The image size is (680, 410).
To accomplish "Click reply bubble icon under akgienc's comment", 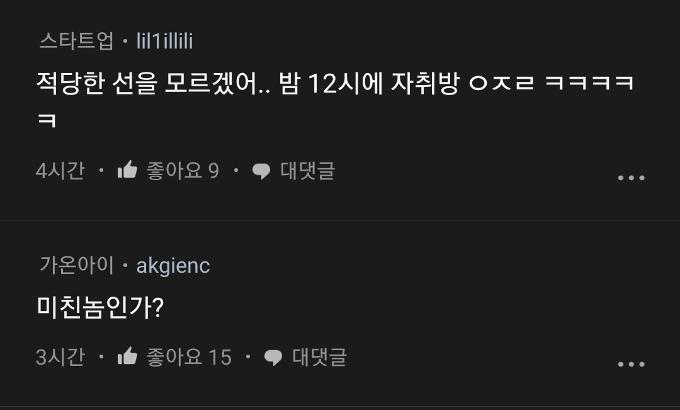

:::::

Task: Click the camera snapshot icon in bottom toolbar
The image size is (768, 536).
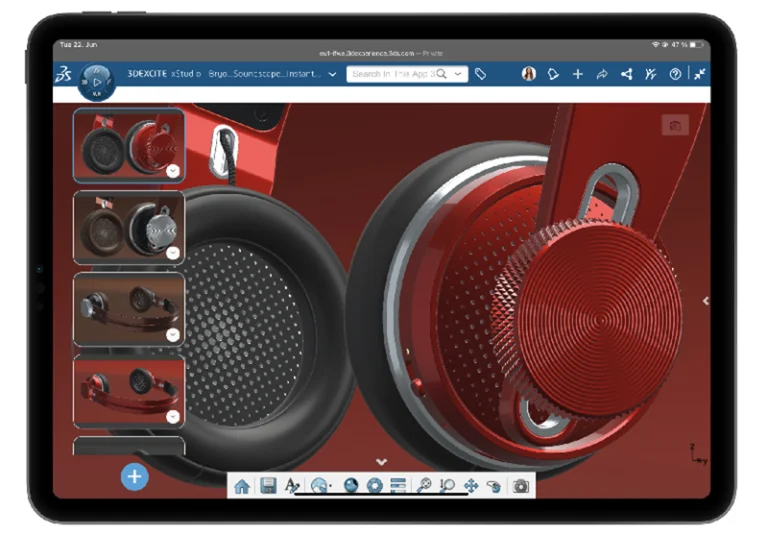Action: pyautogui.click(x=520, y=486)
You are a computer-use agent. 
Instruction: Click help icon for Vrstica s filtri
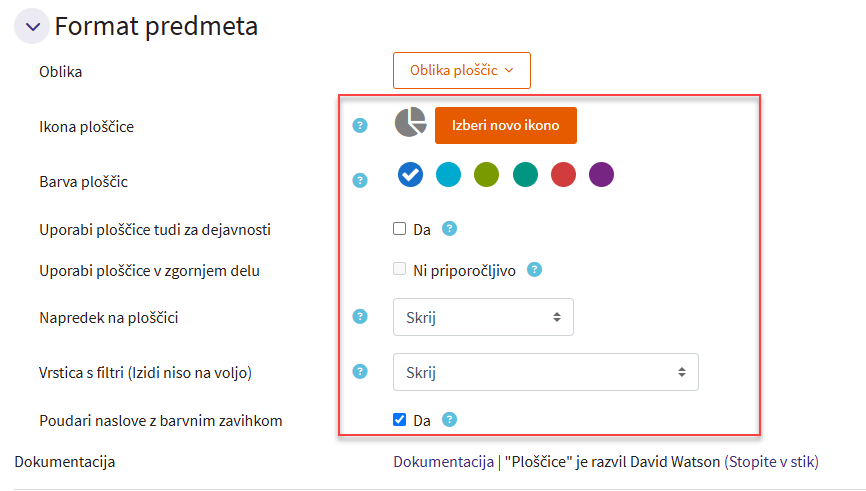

:::::

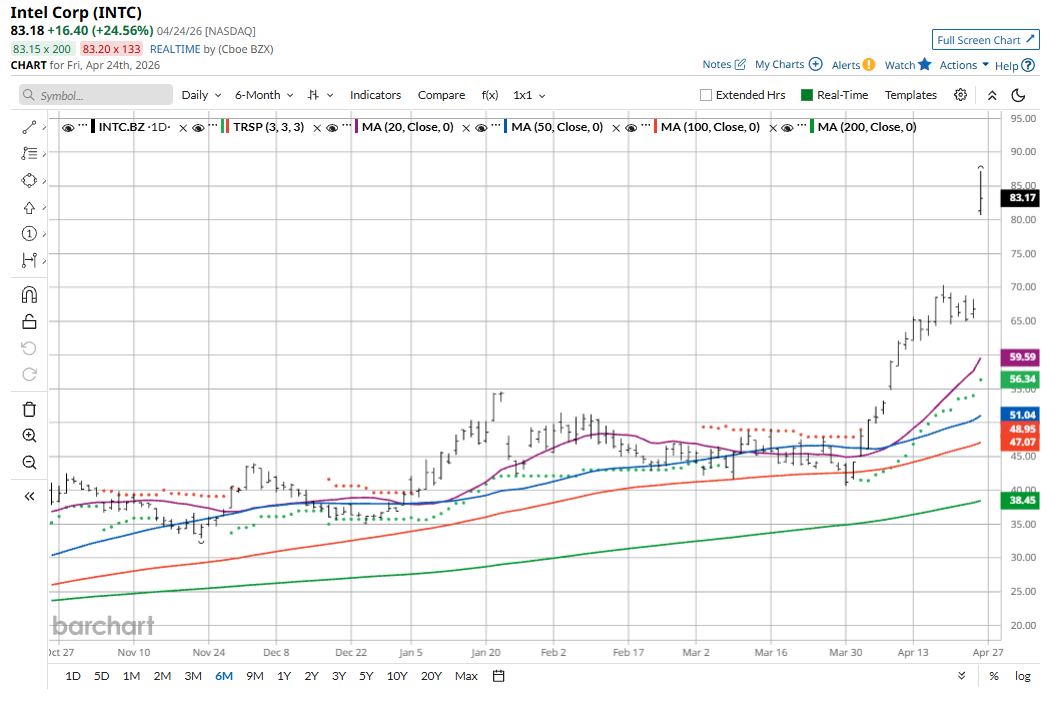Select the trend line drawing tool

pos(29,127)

:::::

• _Your task_:
Above this task is a listing with pictures in it. Retype only the lines from the one containing "The image size is (680, 410)." through the one containing "reply bubble icon", both included, and not the pictures.

• _Exercise solution_:
The image size is (680, 410).
To accomplish "Click reply bubble icon under akgienc's comment", 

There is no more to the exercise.